Last month, the Student Sustainability Board (SSB) allocated $2,200 to support a project that aims to introduce composting in on-campus residential areas. Thanks to the funding allocation, the WashU Green Ambassadors’ waste team will be able to implement a pilot phase of their project in Dardick Hall, one of the Residential Colleges of the South 40 as early as March. The project kicks off a new calendar year for SSB, providing the opportunity to hear innovative proposals from students eager to spur change for a greener WashU.
Funding through the Student Sustainability Board is a unique resource for students wanting to initiate projects that foster sustainability on WashU’s campuses. The student group that reviews appeals was created in the spring of 2017 as a result of a merger between the Green Events Commission and the Student Sustainability Fund, both of which are part of Student Union. Its mission serves two main goals: fund and support students in their sustainability projects at WashU, and greening events on campus through the distribution of compostable ware and other waste reduction supplies. SSB receives an annual allocation of $10,000 from the Student Union to support these projects. An additional $5,000, sponsored by the Office of Sustainability, is available for graduate student projects.

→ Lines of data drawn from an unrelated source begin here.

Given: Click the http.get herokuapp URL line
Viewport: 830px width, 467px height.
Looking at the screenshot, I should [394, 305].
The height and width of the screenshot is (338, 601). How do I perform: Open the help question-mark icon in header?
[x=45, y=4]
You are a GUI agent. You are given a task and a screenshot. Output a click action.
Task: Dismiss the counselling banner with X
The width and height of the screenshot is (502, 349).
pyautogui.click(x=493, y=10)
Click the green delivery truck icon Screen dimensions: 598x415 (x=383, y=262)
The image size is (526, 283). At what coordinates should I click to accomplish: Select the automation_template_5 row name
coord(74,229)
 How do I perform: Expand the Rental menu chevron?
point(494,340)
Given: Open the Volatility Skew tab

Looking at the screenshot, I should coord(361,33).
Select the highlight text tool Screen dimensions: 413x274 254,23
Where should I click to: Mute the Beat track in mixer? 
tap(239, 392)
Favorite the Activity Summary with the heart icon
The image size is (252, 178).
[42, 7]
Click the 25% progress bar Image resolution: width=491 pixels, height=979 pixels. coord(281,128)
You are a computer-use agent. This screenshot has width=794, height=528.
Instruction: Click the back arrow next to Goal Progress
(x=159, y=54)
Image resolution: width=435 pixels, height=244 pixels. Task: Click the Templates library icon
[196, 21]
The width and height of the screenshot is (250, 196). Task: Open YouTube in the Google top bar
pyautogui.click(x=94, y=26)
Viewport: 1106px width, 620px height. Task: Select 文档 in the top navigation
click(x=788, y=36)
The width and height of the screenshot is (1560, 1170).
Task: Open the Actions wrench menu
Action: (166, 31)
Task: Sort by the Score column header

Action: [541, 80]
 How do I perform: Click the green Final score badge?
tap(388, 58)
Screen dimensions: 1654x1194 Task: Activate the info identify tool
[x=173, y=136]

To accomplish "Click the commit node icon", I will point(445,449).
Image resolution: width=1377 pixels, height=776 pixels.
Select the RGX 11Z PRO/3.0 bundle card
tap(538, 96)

Receiving support from SSB starts with an online form that interested students fill out in order to demonstrate how their project will “make campus more sustainable if granted the requested funding and/or materials”. The form asks students to anticipate the amount of people that will benefit from their project as well as logistic details, such as a timeline and a plan of action. In addition to the form, the submission includes an “item breakdown spreadsheet” detailing the type and quantity of supplies, services and funding needed to accomplish the project. This process helps the applicant develop their project plan and evaluate feasibility before implementation. Cara Cook, the WUGA’s waste team leader, explains: “We researched the supplies and services we would need, from the compost totes to the collection service, and we had to determine the exact costs so we could apply for funding from SSB”.
SSB allows students to have bold ideas, empowers them to become agents of change and provides the resources for implementation. The composting pilot on the South 40 brought to light the fact that many students were leaving dining halls with their food and throwing it away in the S40’s dorm leading to literal tons of food waste going into the landfill. Knowing that this could be avoided, Cara Cook, Maddie Parise, Alicia Zhang, and Alfredo Jahn, the WUGA’s waste team, applied for SSB funds. Now, their idea is becoming reality. Cara and her team-mates have already started to work with various stakeholders at the university in order to assess barriers and opportunities to on-campus composting:
“We talked with a lot of people from ResLife, Bon Appetit, Facilities, and the Office of Sustainability to find out why compost wasn’t already in Residential Halls and how the process works in areas where compost is collected. We had to figure out which resources were already available and which we could gain access to, as well as how the WUGA Team could work with other groups.” Cara said.
If the pilot project yields successful results the WUGAs are hopeful that their model can be expanded to all of the on-campus dorms.